WHAT IS REQUIRED: Please turn the rows from the line containing "Task: Launch Microsoft Word from the dock" through the line containing "The width and", inclusive, into a numbered list, leaving out any blank lines.

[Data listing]
+++

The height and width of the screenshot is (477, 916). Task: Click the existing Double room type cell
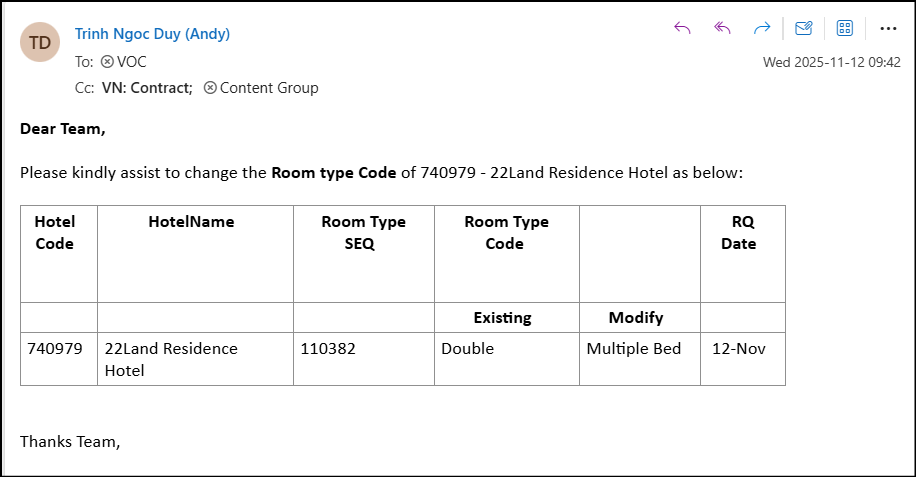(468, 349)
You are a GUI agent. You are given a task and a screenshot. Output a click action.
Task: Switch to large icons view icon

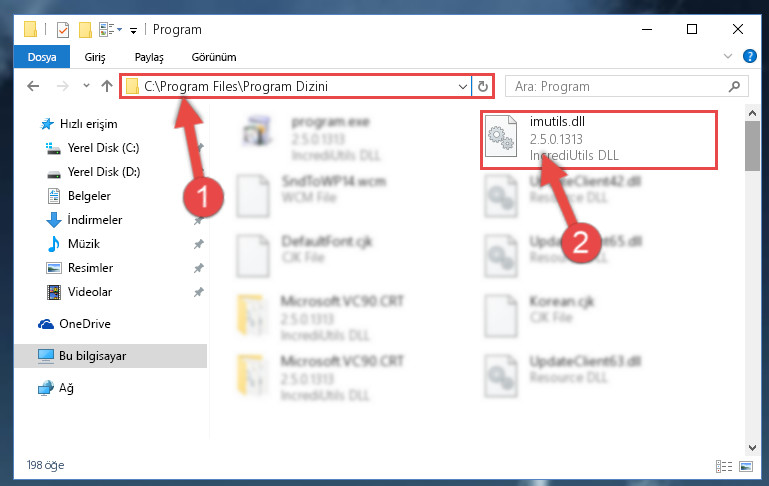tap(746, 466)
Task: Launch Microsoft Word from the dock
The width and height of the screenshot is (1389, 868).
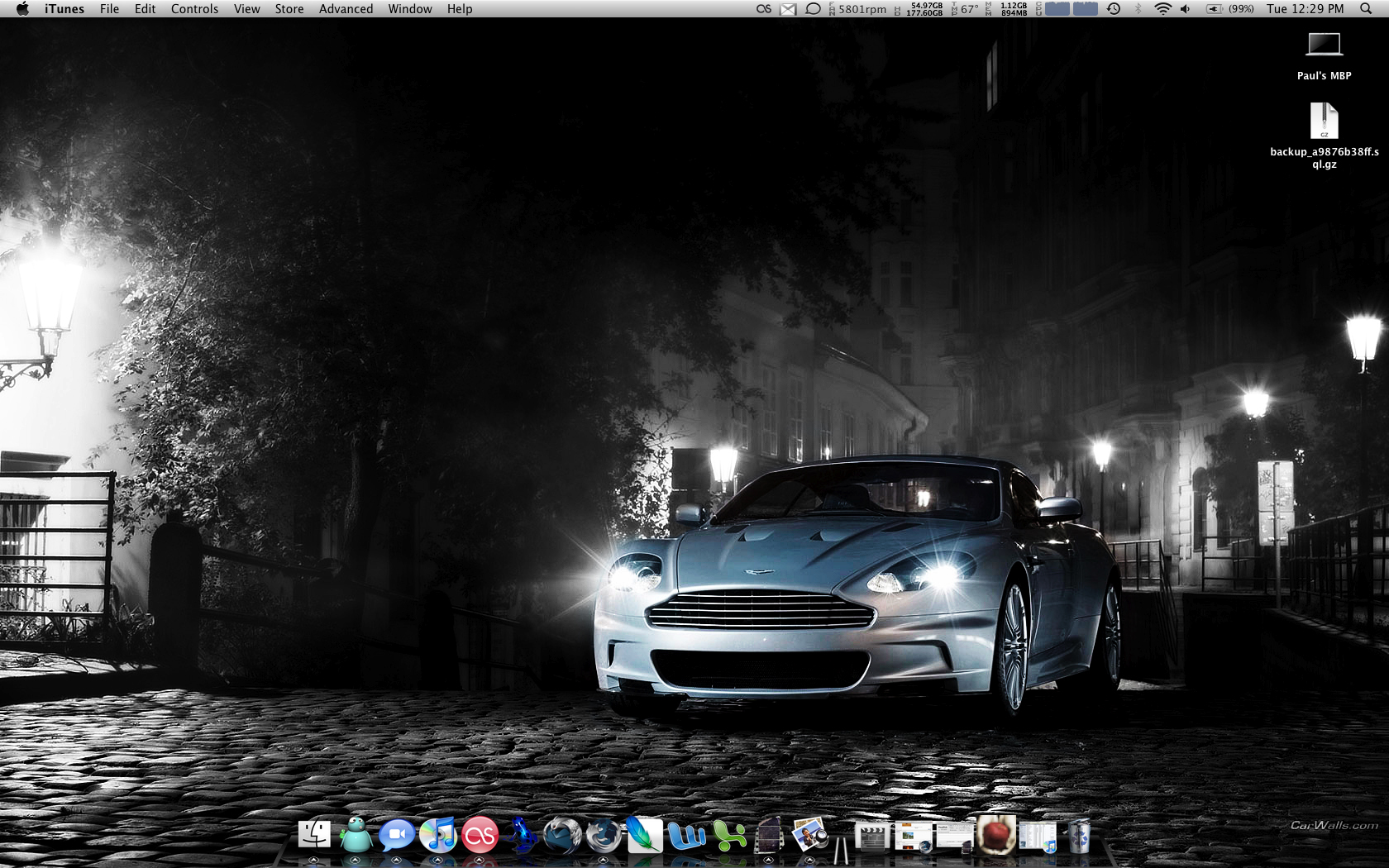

+++

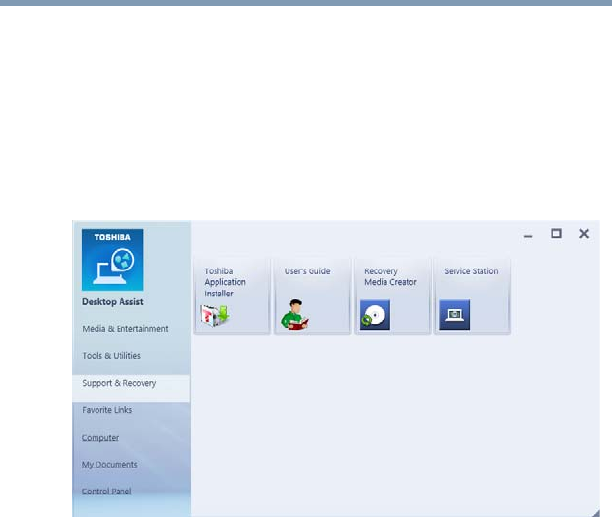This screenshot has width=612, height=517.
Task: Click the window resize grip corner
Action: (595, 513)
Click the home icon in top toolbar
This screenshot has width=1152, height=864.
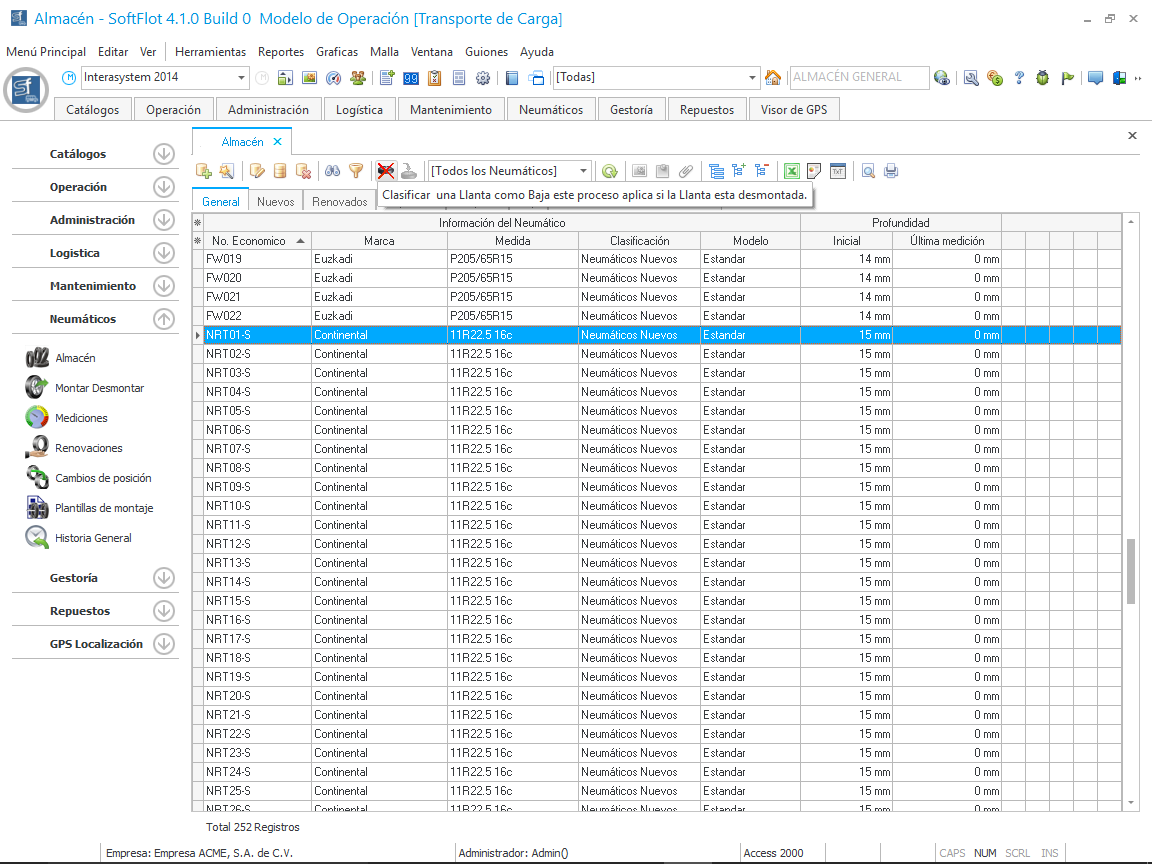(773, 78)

+++

ANSWER:
1. Task: Launch Microsoft Word from the dock
2. The width and height of the screenshot is (1389, 868).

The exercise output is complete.